What’s the problem with the tunnel? There’s very complex geology there, first of all where there was an accident, and also in the so-called ‘fourth zone’, where there’s a deep fault and the rock is fragmented into parts. There is a large column of water in this place that creates high pressure in the area. The fourth zone is very difficult to cut through manually, but Robbins’ boring machines can go through any rock formation.
— How do these machines work? After boring the tunnel, will the walls be cemented up?
— On difficult sections, a special drilling rig is used that bores through the rock and then immediately cements up the walls of the tunnel.
— So, the tunnel can be bored and lined at the same time?
— Yes, the machine drills and immediately cements and, afterwards, the places where there was water or bad soil are already like rock. By the way, in 1977, Robbins’ equipment was used to dig the service shaft, and it still works properly, though it’s quite large, more than five meters in diameter, like the Moscow metro.
— Why did you buy the boring machines rather than lease them.
— You can’t lease them. Each is specially manufactured for a specific project.
— How will the old and new tunnels align? Will you dig a separate service shaft?
— No. The distance between the service shaft and the existing tunnel ranges from 20 to 50 meters depending on the area. The distance will be approximately the same between the service shaft and the new tunnel. We plan to use the existing service shaft as an evacuation tunnel and make cross passages every 300 meters down the new tunnel. As the new tunnel will have a diameter of 10.3 meters, the drainage system can be installed directly inside, so the load on the service shaft won’t be increased.

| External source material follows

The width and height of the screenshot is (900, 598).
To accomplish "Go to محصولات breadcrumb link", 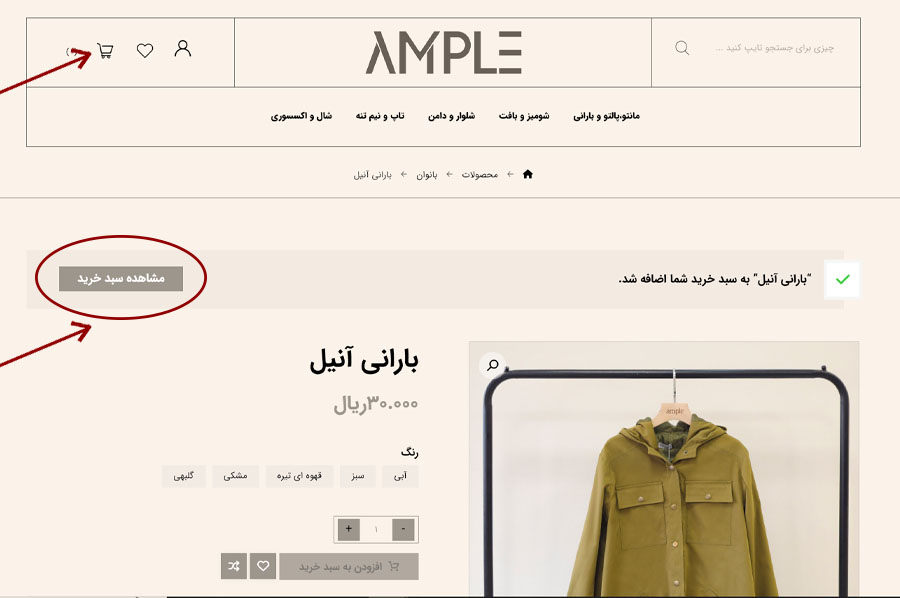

— Do you have permission from RZD to work in its restricted areas?
— Yes, there’s an oral agreement. The legal documents are being prepared. The tunnel boring machines will arrive in ten months, so there’s time to formalize everything.
— What infrastructure will have to be created to start construction? And how much will it cost?
— To reduce costs and speed up construction, we will build a tubing plant right next to the tunnel. The equipment has already been ordered. The tubing will be manufactured and installed right behind the boring machine.
— How will raw materials be delivered to the plant, given the heavy load on infrastructure?
— Crushed stone and sand will be extracted from two nearby sites. So, the tubing plant will be effective: only cement and steel reinforcement will need to be shipped in, but not in large quantities.
— When will you start building the tubing plant, and how much will it cost?
— So far, we can only build temporary structures, such as housing for rotational workers, and so on. The design for it should be ready in November, and then we can begin building it. The investment will be about 1 billion rubles.
— And you’ll also be developing your own port infrastructure for export on the other side of the tunnel?
— We are building ports in the Far East – Port Vera, as well as others. Their capacity will exceed 50 million tonnes. There are also other ports ready to handle our coal. But the problem is the same – how to get it there. Therefore, we set a goal for ourselves: in 2024, on the 50th anniversary of BAM, to open a tunnel that will ensure the transportation of our 50 million tonnes of coal.